Holy Week has begun! Many wonderful truths of our Catholic faith come from the first Holy Week 2,000 years ago. On Holy Thursday, Jesus changed the common elements of bread and wine into His own living Body and Blood. He also ordained the apostles as the first priests of the Church in order to perpetuate the Sacrifice of the Mass until the end of time. Our Lord offered His human life to His heavenly Father, to be accomplished on Calvary, when He would bleed to death in order to restore eternal life to a fallen humanity. Jesus triumphs over death by His resurrection on Easter.
One week after Easter Sunday, the Church celebrates the Feast of Divine Mercy. During Lent many of us have been praying daily the Chaplet of Divine Mercy. On Good Friday, we begin another aspect of the devotion. The powerful Novena of Divine Mercy. In 1937, Jesus gave us, through St. Faustina, this novena and explained it to her. “On each day you will bring to My Heart a different group of souls, and you will immerse them in this ocean of My mercy, and I will bring all these souls into the house of My Father. You will do this in this life and in the next. I will deny nothing to any soul whom you will bring to the fount of My mercy. On each day, you will beg My Father, on the strength of My bitter Passion, for graces for these souls” (Diary 1207). We will be praying this Novena at the Holy Week Services and after all the Masses leading up to the Feast of Divine Mercy.
Throughout her Diary, St. Faustina records seeing visions of Jesus as He is painted in the Image of Divine Mercy. Jesus told St. Faustina, “I am offering people a vessel with which they are to keep coming for graces to the fountain of mercy” (Diary 327). Jesus told St. Faustina, “My gaze from this image is like My gaze from the cross” (Diary 326). This Image is also an essential part of the Feast of Mercy. Jesus requested, “I want this image, which you will paint with a brush, to be solemnly blessed on the first Sunday after Easter; that Sunday is to be the Feast of Mercy” (Diary 49). At St. Mary in Dekalb, we will solemnly bless our newly installed image of Jesus on this day (Sunday, April 27).
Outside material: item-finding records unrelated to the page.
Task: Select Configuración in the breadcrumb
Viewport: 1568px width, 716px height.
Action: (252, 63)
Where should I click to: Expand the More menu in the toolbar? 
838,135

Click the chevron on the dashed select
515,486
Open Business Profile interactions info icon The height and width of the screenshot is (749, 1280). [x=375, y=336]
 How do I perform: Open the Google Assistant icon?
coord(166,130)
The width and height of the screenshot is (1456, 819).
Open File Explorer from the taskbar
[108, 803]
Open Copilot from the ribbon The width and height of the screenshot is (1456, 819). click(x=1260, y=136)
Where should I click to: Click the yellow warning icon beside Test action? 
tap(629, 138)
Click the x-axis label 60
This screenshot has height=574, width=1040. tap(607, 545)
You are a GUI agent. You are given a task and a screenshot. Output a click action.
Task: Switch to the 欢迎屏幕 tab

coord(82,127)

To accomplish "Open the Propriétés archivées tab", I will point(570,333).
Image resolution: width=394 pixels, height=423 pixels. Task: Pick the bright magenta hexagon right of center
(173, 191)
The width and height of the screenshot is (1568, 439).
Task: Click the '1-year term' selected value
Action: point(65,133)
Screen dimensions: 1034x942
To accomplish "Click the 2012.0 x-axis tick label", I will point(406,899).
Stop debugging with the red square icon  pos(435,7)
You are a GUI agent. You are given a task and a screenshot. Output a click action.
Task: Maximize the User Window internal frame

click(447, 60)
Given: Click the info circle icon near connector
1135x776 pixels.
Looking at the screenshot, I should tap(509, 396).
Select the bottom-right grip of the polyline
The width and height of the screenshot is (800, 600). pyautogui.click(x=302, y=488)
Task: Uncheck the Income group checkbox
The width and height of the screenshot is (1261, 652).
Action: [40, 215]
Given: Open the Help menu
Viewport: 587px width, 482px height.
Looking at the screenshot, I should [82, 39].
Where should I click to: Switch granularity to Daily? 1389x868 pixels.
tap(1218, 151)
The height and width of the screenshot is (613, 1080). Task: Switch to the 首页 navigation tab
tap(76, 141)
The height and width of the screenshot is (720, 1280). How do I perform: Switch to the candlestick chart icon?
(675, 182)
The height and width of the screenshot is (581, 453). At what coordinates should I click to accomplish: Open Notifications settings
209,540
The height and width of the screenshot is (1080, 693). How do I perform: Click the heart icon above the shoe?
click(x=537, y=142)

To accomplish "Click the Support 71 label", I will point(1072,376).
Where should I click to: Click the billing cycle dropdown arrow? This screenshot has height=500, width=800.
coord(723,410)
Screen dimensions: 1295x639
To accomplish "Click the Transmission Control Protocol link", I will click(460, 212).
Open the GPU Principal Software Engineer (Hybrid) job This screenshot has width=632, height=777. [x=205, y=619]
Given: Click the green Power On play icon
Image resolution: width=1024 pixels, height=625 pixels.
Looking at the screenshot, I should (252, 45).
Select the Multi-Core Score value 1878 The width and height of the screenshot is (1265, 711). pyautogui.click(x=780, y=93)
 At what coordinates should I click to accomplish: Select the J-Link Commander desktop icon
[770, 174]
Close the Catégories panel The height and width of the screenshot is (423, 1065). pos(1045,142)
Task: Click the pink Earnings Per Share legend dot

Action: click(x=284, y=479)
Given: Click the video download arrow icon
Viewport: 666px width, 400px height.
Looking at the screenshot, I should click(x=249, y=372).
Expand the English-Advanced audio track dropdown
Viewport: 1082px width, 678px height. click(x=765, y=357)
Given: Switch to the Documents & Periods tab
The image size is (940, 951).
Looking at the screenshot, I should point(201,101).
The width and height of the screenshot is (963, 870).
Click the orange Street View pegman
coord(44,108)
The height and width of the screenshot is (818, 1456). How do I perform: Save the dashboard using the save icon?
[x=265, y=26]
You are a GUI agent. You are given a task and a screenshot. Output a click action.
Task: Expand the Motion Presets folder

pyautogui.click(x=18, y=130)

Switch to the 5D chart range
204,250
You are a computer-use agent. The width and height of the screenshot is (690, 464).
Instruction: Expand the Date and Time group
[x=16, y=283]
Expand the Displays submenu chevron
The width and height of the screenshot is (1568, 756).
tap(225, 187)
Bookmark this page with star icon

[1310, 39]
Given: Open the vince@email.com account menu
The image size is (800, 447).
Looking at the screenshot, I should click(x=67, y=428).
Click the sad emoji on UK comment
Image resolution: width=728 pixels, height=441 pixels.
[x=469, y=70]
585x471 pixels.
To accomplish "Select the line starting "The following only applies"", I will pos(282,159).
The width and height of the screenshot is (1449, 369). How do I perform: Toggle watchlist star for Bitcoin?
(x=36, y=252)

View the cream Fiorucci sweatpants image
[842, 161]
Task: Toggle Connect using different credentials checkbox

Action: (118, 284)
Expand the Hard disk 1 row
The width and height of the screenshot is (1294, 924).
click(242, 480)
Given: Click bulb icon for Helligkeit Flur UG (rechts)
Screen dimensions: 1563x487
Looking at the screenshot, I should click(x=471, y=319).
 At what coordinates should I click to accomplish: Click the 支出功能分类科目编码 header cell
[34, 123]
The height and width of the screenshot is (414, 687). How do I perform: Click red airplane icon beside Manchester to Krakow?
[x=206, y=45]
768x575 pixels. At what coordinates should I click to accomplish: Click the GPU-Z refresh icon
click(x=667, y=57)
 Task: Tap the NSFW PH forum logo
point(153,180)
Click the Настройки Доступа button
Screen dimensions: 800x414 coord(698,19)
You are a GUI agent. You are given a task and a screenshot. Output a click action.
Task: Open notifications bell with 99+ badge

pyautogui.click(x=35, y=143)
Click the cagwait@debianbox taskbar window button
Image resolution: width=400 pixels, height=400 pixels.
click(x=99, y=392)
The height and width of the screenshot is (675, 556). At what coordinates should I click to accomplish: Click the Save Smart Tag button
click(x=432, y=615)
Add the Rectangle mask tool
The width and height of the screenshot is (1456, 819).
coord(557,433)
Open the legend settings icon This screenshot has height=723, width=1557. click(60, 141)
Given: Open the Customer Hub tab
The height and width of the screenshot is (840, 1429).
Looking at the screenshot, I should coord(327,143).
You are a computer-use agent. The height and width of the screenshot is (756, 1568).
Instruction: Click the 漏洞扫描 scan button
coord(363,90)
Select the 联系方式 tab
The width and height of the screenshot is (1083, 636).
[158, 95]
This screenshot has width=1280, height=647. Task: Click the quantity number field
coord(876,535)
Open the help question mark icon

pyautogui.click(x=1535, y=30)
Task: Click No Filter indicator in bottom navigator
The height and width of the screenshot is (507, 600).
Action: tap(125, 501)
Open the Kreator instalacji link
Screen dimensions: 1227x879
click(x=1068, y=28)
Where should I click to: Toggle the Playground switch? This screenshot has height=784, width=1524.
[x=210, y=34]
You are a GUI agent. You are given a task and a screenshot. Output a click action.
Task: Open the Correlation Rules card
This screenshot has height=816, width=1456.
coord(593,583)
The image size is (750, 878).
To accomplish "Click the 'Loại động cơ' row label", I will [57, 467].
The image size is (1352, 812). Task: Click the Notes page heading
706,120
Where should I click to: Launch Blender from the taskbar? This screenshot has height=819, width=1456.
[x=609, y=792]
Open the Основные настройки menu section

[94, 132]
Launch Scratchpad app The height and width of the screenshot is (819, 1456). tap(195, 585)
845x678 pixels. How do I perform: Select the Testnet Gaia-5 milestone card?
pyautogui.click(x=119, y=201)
The most wonderful aspect, however, of the Divine Mercy Devotion is the promise attached to the Feast Day: Jesus said, “On that day the very depths of My tender mercy are open. I pour out a whole ocean of graces upon those souls who approach the fount of My mercy. The soul that will go to Confession and receive Holy Communion shall obtain complete forgiveness of sins and punishment. On that day all the divine floodgates, through which grace flows, are opened. Let no soul fear to draw near to Me, even though its sins be as scarlet. My mercy is so great that no mind, be it of man or of angel, will be able to fathom it throughout all eternity (Diary 699). If you have not been to confession in the last few weeks strive to do it now in preparation for Divine Mercy Sunday.
Our Schedule for Divine Mercy Sunday, April 27: Eucharistic Adoration 1:00 -3:30 PM; Sacrament of Confession 1:00 – 3:00 PM; Singing of the Chaplet – 3:00 PM; Solemn Blessing of Image of Divine Mercy and prayers of consecration – 3:30. No matter what Mass you attend on this weekend, make the intention of receiving the full remission of all punishment due to sin when receiving Holy Communion. “O Jesus I want to receive all the promises attached to Divine Mercy Sunday.”